*Text passage*:
This action concerns claims for unpaid benefit contributions under ERISA and the Labor Management Relations Act ("LMRA"). (Am. Compl. ¶ 1, ECF No. 13). Plaintiffs are trustees for collectively bargained multiemployer fringe benefit funds, commonly referred to as "Taft-Hartley Trusts." (Id. ¶ 3). The trusts were established by the International Union of Operating Engineers, Local Union No. 12 ("Local 12") and various employer associations in Southern Nevada and California. (Id.).
On June 21, 2002, Plaintiffs claim that Defendant granted a "proxy" to the Nevada Contractors Association ("NCA") for purposes of collective bargaining with Local 12. (Ramos Decl. ¶ 8, Ex. 1 to Pls.' MSJ, ECF No. 17-1); (Notice of Proxy, Ex. 1-B to Pls.' MSJ, ECF No. 17-2). As a result of this proxy, Plaintiffs contends that Defendant bound itself to the Master Labor Agreement ("MLA") for Southern Nevada, which was negotiated between Local 12 and the NCA. (Pls.' MSJ 2:6-12, ECF No. 17). Under the MLA, an employer is required to pay contributions for all "covered work" by its employees. (Id. 3:21-4:2).
On August 19, 2002, Defendant sent Plaintiffs an inactive status request form, stating "[w]e do not presently employ Operating Engineers . . . and ask to be relieved of the requirement to file monthly Report Forms with your Trusts." (Inactive Form, Ex. 1-H to Pls.' MSJ, ECF No. 17-9). In this request form, Defendant stipulated to pay contributions in accordance with the collective bargaining agreement ("CBA") should it begin employing persons performing covered work. (Id.). In addition, Defendant sent Plaintiffs two "no-man" reports, which are documents submitted by a signatory employer claiming it has no employees performing covered work. (Id.); (Ramos Decl. ¶ 15, Ex. 1 to Pls.' MSJ).
After May 14, 2003, Defendant ceased appearing in the NCA's Operating Engineers Proxy List. (Proxy List, Ex. 1-C to Pls.' MSJ, ECF No. 17-4); (Ramos Decl. ¶ 12, Ex. 1 to Pls.' MSJ). Plaintiffs aver that Defendant ceased appearing because it terminated its proxy with NCA. (Pls.' MSJ 3:3-4). Regardless, Plaintiffs claim "termination of its proxy with NCA did not terminate its [CBA] with Local 12"; rather, termination of the proxy caused Defendant to be bound to the "short form" CBA with Local 12, which incorporated the MLA. (Id. 3:3-7); (Short Form Agreement, Ex. 1-E to Pls.' MSJ, ECF No. 17-6). Defendant contests ever becoming a party to the MLA or the short-form agreement. (Def.'s MSJ 4:21-5:2, ECF No. 18). Nonetheless, Defendant sent Local 12 a notice of termination of the short-form agreement with an effective termination date of July 1, 2016, which Local 12 thereafter accepted. (Termination Letter, Ex. 5 to Def.'s MSJ, ECF No. 18-4); (Termination Acceptance, Ex. 6 to Def.'s MSJ, ECF No. 18-5).

*Raw data*:
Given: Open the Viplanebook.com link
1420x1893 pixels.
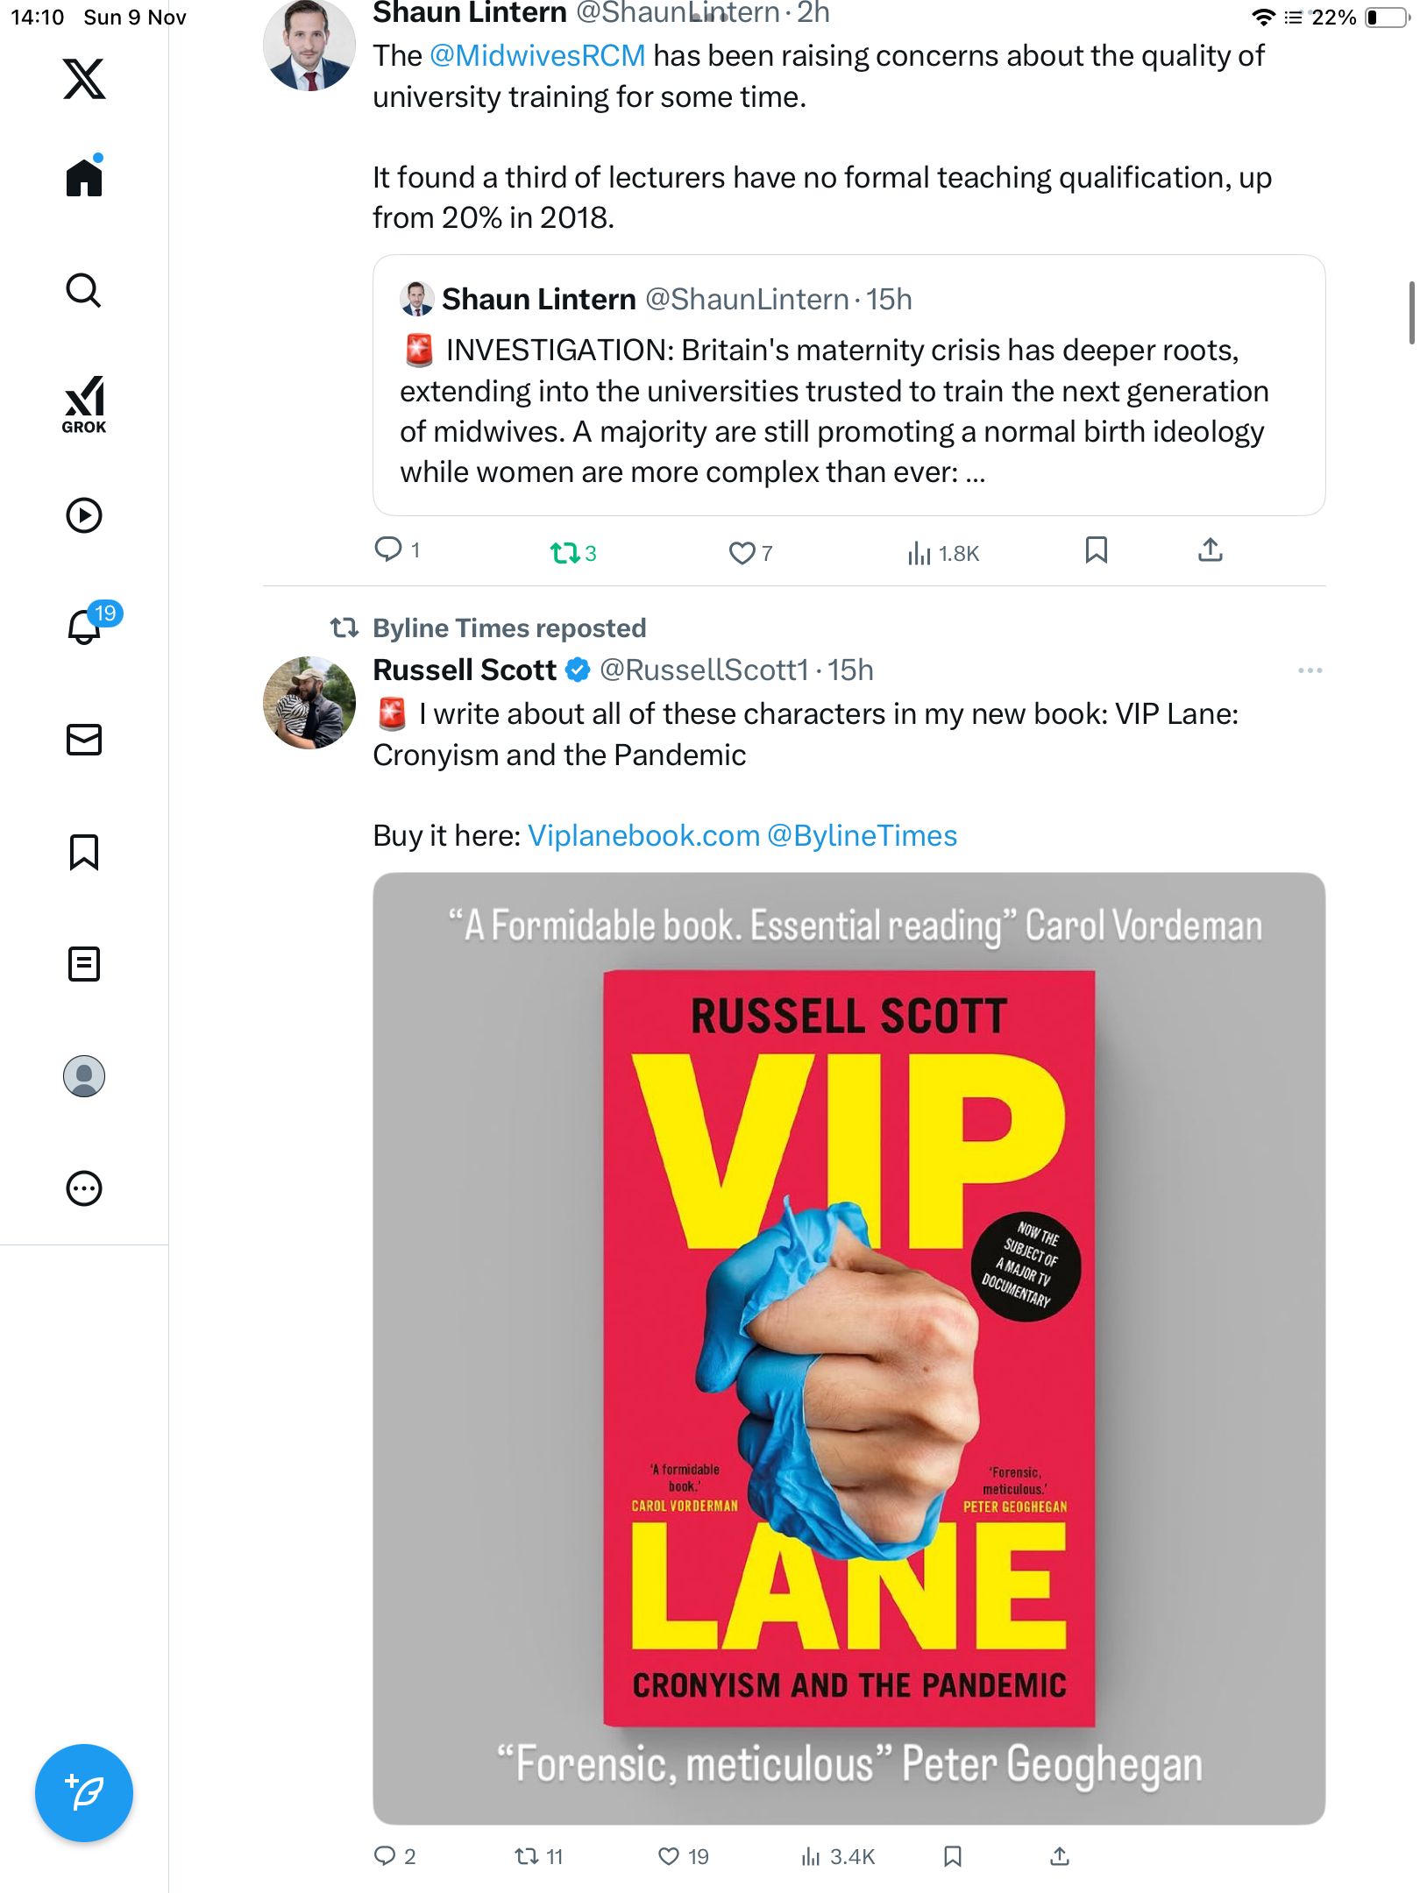Looking at the screenshot, I should [643, 836].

*Written instruction A*:
Duplicate the stretch of the benefit contributions text from "On June 21, 2002, Plaintiffs" through "employees. (Id. 3:21-4:2).".
*Written instruction B*:
Decide whether each statement agrees with the benefit contributions text, answering yes or no and quoting the deciding words: (i) Plaintiffs claim that Defendant granted a proxy to the Nevada Contractors Association on June 21, 2002. (ii) Local 12 rejected Defendant's notice of termination of the short-form agreement. (iii) Defendant sent Plaintiffs three "no-man" reports.
Nothing in the lines above is needed for this work.

*Full output A*:
On June 21, 2002, Plaintiffs claim that Defendant granted a "proxy" to the Nevada Contractors Association ("NCA") for purposes of collective bargaining with Local 12. (Ramos Decl. ¶ 8, Ex. 1 to Pls.' MSJ, ECF No. 17-1); (Notice of Proxy, Ex. 1-B to Pls.' MSJ, ECF No. 17-2). As a result of this proxy, Plaintiffs contends that Defendant bound itself to the Master Labor Agreement ("MLA") for Southern Nevada, which was negotiated between Local 12 and the NCA. (Pls.' MSJ 2:6-12, ECF No. 17). Under the MLA, an employer is required to pay contributions for all "covered work" by its employees. (Id. 3:21-4:2).

*Full output B*:
(i) Yes: "On June 21, 2002, Plaintiffs claim that Defendant granted a "proxy" to the Nevada Contractors Association ("NCA") for purposes of collective bargaining with Local 12."
(ii) No: "which Local 12 thereafter accepted."
(iii) No: "Defendant sent Plaintiffs two "no-man" reports."